Many believe Trump’s absence could most benefit his biggest rival, Cruz, with whom he is essentially neck-and-neck in polls of Iowa GOP voters. Cruz, who, like Rubio, who also is polling high in national polls, has in many Iowa GOP voter polls been in the top slot.

“It helps Cruz first and foremost. But it also helps everybody else, because it gives them more time and focuses the debate more on substance.”

Cruz and Trump have been locked in a back-and-forth race for first place in Iowa, which holds its first-in-the-nation caucus on Monday with Trump having jumped into the lead in the most recent polls.

Political scientist Cal Jillson, a professor at Southern Methodist University in Texas, suspects that Cruz may be more vulnerable to attacks by the others on stage anxious to bump up their standing.

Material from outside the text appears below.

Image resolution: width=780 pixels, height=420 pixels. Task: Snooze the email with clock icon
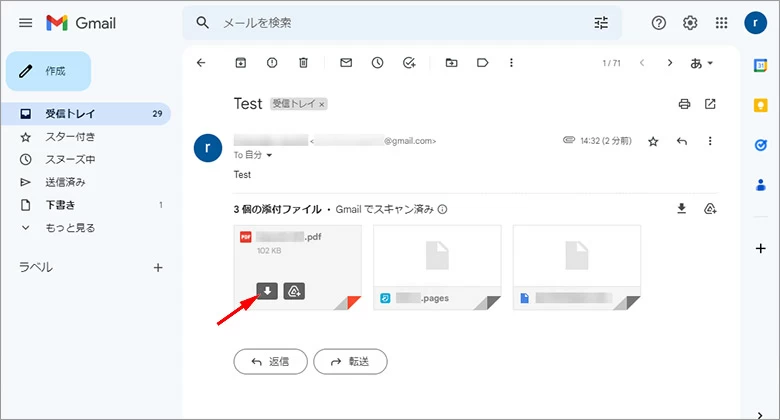pyautogui.click(x=377, y=63)
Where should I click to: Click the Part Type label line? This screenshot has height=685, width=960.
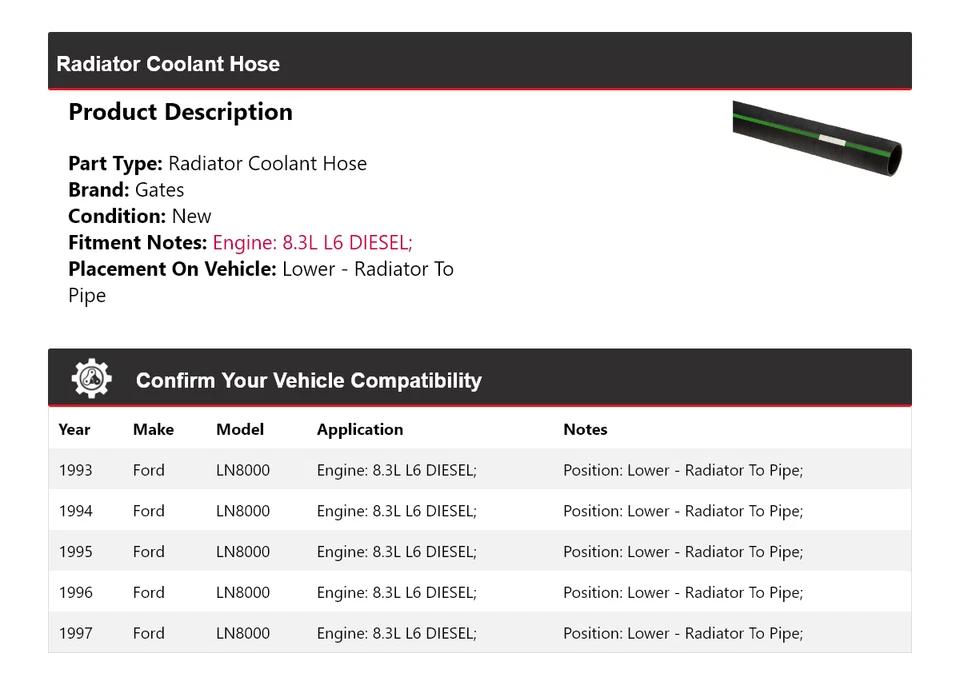coord(217,164)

“With Trump away, I think Cruz will be the target of Mike Huckabee, challenging him for the social conservative vote," Jillson told FNL, "and of the more mainstream candidates – Rubio, [Ohio Gov. John] Kasich, [N.J. Gov. Chris] Christie, and Bush – as too divisive to be electable."

"The others on the stage will be working to steepen his decline. Cruz is in a vulnerable position, more so, with Trump there to take some of the heat.”

Rubio has been indulging his impulse to go after Cruz in Iowa this week, questioning, among other things, Cruz’s choice of clients when he was a lawyer.

But he’s also taken shots at Trump, saying the bickering between the two – and the amount of coverage it has received – is getting out of hand.

“And I know all the press here is, 90 percent of their coverage is on this whole thing, ‘Oh, Donald Trump’s not going to show up, Ted Cruz is challenging him to a one-on-one, mano a mano debate,” Rubio said at a rally in West Des Moines, Iowa, according to The Hill. “Interesting sideshow. Greatest show on Earth…This is not a show — this is serious. We cannot lose this election.”

Trump and Cruz are running “outsider” campaigns, claiming that the mainstream Republican leadership is actively working against them. Although Rubio is running a distant third to Trump and Cruz in the polls, he is well ahead of Bush, Christie and the other more mainstream candidates.

Which also makes the Florida senator a potential target at the debate.

Super PACs backing Bush and Rubio have poured money into attack ads on each other. And the war of words between Christie and Rubio is amping up as well, with the New Jersey governor referring to Rubio as “a 44-year-old first-term senator who’s never accomplished anything,” according to the New York Times.

Christian Ucles, the Iowa political director for the League of United Latin American Citizens, or LULAC, told FNL that Trump’s absence, “is an opportunity for the GOP field to find their anti-Trump. Is this the moment Cruz or Rubio can become the anti-Trump?”